Una delle critiche che spesso sono state rivolte all’ "attivismo" del Ministro della Pubblica Istruzione Luigi Berlinguer è quella di aver proceduto sulla strada delle riforme e delle proposte di cambiamento, senza troppo curarsi del parere e del coinvolgimento attivo degli insegnanti. Il mondo della scuola si è spesso trovato di fronte a proposte di grande respiro, come quella sul riordino dei cicli o quella sui "saperi" fondamentali, ma con la sensazione di non aver partecipato alla elaborazione iniziale delle medesime, e quindi stretto nella spirale di un "dissenso" sul metodo o di un "consenso" quasi dovuto (pena l’accusa di autoreferenzialità).

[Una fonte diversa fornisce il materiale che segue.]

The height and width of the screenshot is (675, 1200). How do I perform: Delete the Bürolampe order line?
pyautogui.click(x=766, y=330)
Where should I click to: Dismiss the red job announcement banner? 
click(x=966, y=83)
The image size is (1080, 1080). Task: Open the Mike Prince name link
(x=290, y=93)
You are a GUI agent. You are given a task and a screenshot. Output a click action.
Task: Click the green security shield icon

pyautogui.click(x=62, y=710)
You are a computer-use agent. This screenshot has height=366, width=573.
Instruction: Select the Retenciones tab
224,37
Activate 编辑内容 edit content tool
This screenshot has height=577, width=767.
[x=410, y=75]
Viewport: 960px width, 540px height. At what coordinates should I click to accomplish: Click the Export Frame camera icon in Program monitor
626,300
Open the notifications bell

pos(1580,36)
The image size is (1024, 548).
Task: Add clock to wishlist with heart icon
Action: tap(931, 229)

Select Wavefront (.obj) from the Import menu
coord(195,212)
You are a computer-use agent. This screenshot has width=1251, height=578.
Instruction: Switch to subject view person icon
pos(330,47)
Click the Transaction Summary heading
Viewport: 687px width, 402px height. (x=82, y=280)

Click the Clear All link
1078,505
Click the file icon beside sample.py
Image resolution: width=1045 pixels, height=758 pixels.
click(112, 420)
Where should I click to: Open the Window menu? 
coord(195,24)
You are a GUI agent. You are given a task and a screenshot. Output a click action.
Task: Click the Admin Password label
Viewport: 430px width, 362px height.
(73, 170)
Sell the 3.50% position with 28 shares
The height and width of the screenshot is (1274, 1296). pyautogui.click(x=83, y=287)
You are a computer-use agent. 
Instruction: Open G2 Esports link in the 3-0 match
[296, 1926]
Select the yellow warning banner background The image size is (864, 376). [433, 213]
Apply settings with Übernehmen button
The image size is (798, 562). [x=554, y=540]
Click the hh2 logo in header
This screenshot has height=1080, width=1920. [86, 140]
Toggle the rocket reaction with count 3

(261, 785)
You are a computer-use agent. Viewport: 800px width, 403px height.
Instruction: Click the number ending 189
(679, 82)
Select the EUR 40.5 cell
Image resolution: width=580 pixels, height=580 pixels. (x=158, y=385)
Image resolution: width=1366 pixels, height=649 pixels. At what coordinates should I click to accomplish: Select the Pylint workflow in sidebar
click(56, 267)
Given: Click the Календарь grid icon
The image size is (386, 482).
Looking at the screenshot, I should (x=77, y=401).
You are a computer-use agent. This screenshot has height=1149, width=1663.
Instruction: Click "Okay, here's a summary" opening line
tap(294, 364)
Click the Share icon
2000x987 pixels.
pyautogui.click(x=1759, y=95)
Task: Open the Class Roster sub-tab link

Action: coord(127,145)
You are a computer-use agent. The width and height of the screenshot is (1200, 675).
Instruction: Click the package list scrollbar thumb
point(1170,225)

Accordo sul lavoro (settembre 1996), ma ancor prima il programma dell’Ulivo (primavera 1996), e successivamente la legge Bassanini (marzo 1997, sull’autonomia scolastica, ma collegata ad un più ampio provvedimento sul federalismo amministrativo) o ancora l’operazione 44 saggi (1997-98): si sono rivelate altrettante tessere portanti di un mosaico riformatore pensato al di fuori dei "soliti" circuiti degli addetti ai lavori. Tutto ciò può rappresentare un punto di forza, perché la scuola diventa questione "nazionale" e prioritaria per la società civile (la cultura, le imprese, le forze sociali, gli enti locali, ecc.); ma anche un punto di debolezza, per la sensazione di estraneità che gli uomini e le donne di scuola hanno spesso provato di fronte alle iniziative del Ministro, e quindi per la progressiva perdita di "emozione" e "voglia" di impegnarsi nelle riforme.

 

Alla ricerca di una strategia comunicativa

E’ in questo scenario che va inserita la strategia delle tre consultazioni sui tre eventi top della "Grande Riforma": i cicli, l’autonomia, i saperi; essa rappresenta il tentativo di riaprire un dialogo con gli operatori scolastici, considerandoli - finalmente - interlocutori affidabili ed interessanti dei processi di cambiamenti (possibili protagonisti attivi e non semplici spettatori). L’impresa è apparsa davvero ardua, con 800.000 insegnanti in servizio, per non parlare degli studenti, dei genitori e degli altri operatori scolastici. A qualcuno ha dato l’idea di un’operazione vagamente populistica. Ma – vien da chiedersi - cos’è il "populismo" oggi, nell’epoca mass-mediologica e dell’accesso illimitato a Internet, con la globalizzazione dell’informazione e la "rete" come metafora di un nuovo pensiero orizzontale, interattivo e quindi naturaliter democratico?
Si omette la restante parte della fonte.